==== Input records ====

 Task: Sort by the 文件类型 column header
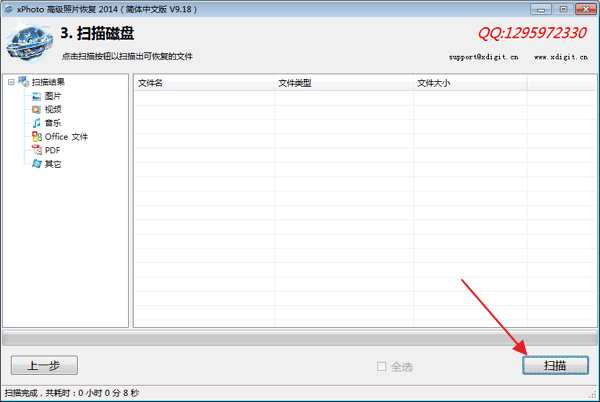pyautogui.click(x=344, y=83)
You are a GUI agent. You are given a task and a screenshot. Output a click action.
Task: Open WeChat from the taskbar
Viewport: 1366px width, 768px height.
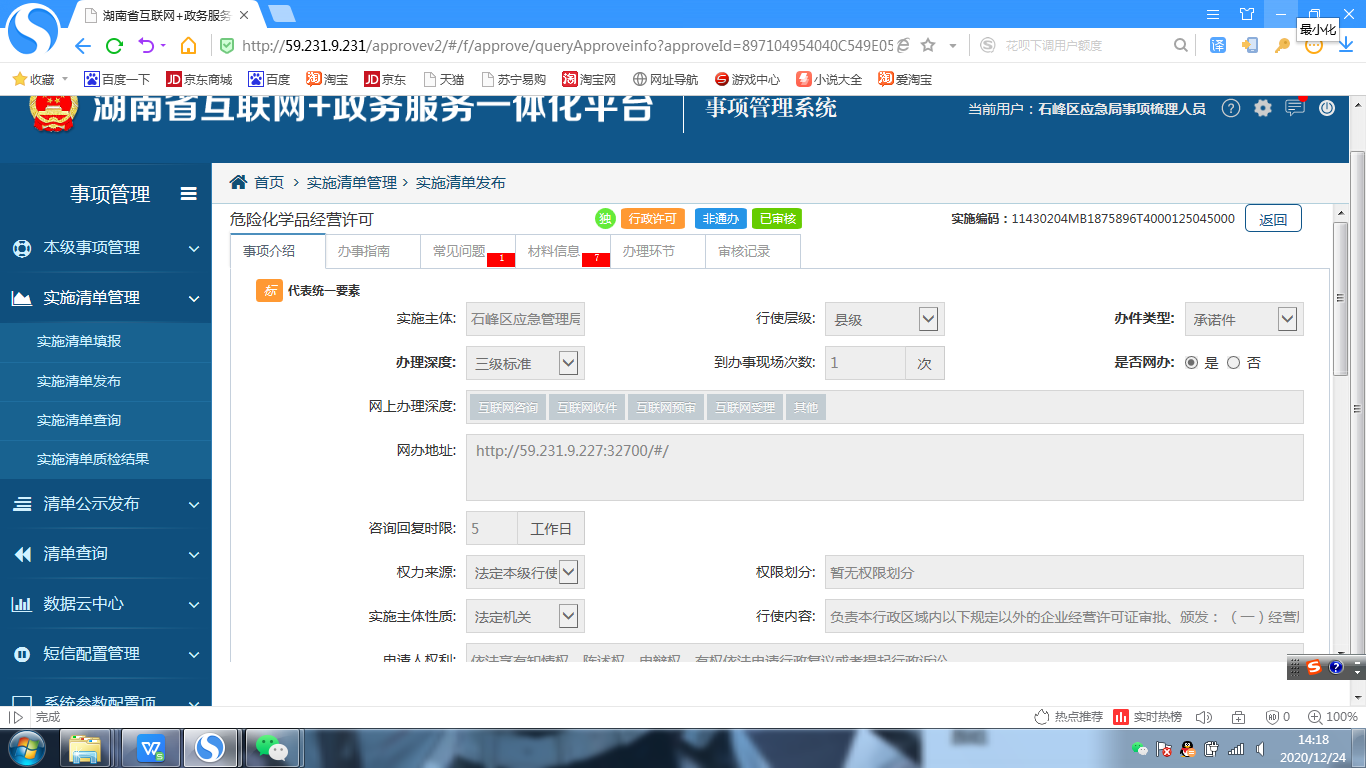271,747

====

Description of the task » From the line containing "Task: Open WeChat from the taskbar" to the final line of the entries, both included, transcribe every line exactly, omit the pictures, and add nothing more.

Exercise answer »
Task: Open WeChat from the taskbar
Viewport: 1366px width, 768px height.
271,747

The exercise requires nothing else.